In a letter to the Federal Communications Commission dated Sept. 12, Chris Libertelli of Web-calling service Skype reported that he believes that U.S. wireless carriers have had a change of heart about opening up their networks to applications.
Remember, in the past year, several carriers including Verizon Wireless have committed to opening up their networks to all apps and devices. Well, Skype argues that carriers are still exercising too much control over which apps and devices get a green light. ??espite the carriers?assurances, when lip service to the goals of open networks is translated into their terms of service, they continue to require their subscribers to limit the applications and devices that can be used on their networks,” according to the filing, in which Skype is asking for federal regulation to ensure industry-wide compliance with open policies.
This is not the first time for Skype to bring wireless net neutrality regulation up. Analysts and industry insiders have long predicted that the FCC will eventually need to impose wireless regulation similar to rules it’s already imposed on Internet service providers like Comcast. But the agency has continued to push wireless net neutrality topic off its agenda.
Well, as wireless data usage skyrockets, and people start using a multitude of new devices and mobile applications, the time might be drawing near when the topic may have to be re-examined. It’s not clear-cut by any means. Clearly, U.S. service providers are more open now than they had been even a year ago. AT&T’s iPhone supports Apple iTunes App Store, offering more than 3,000 applications from independent developers. T-Mobile USA is on the cusp of launching a similar store, and so is Google.

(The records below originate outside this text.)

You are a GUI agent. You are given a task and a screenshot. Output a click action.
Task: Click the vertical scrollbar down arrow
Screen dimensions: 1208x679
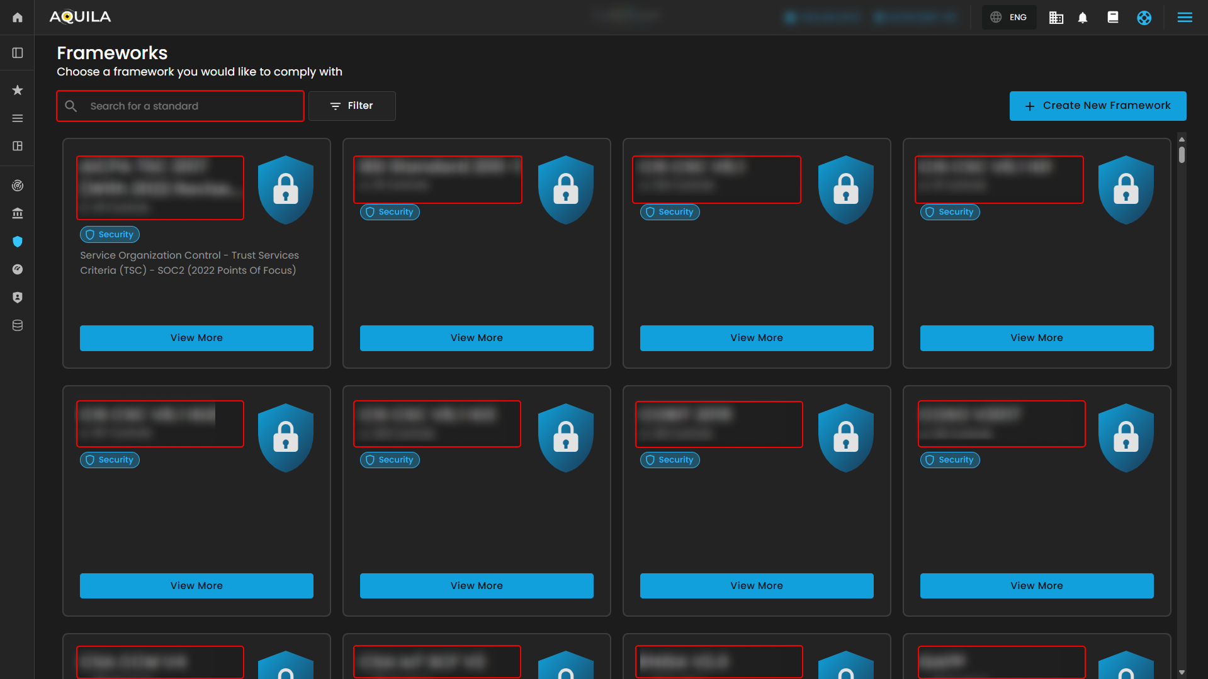point(1182,672)
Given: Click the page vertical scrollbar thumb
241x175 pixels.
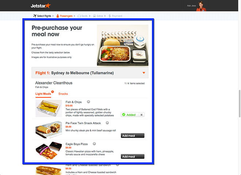Looking at the screenshot, I should point(240,104).
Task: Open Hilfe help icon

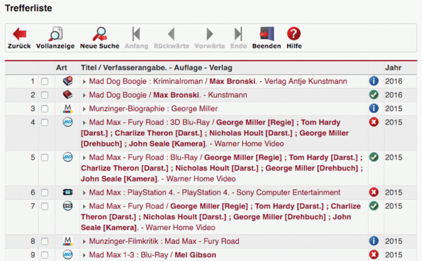Action: [x=294, y=34]
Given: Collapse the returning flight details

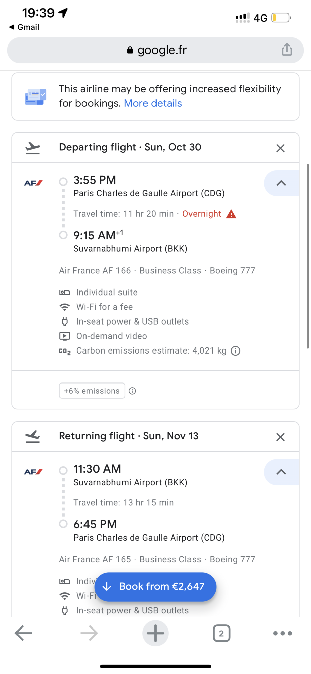Looking at the screenshot, I should 281,472.
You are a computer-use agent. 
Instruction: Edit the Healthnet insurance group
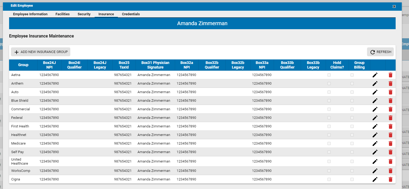pyautogui.click(x=375, y=135)
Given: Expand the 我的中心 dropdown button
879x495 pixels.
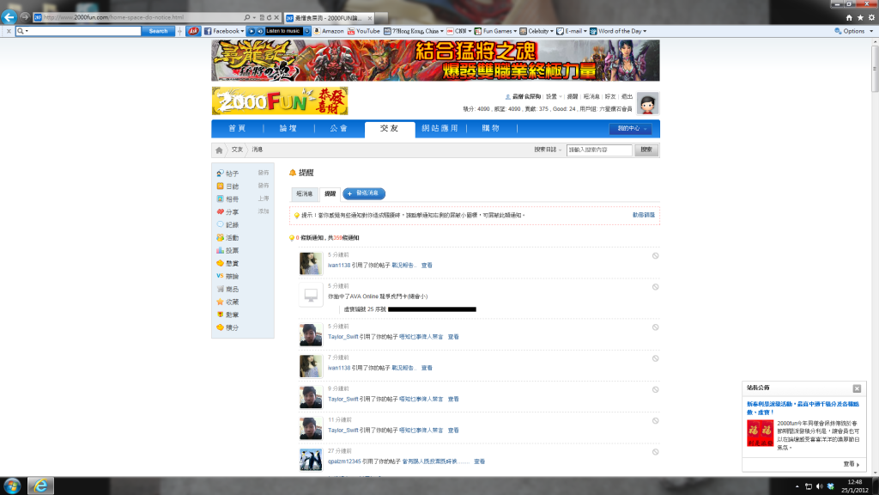Looking at the screenshot, I should click(x=629, y=129).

Yet, all U.S. carriers today prohibit use of Web-calling applications like Skype if they route voice traffic away from their networks. Their terms of service prohibit continuous video and audio streaming. So I wouldn’t be surprised if, under pressure from the likes of Skype and Google, wireless net neutrality makes it onto the FCC’s agenda in the next year to 18 months — it’s about time we got more clarity on what open networks really mean.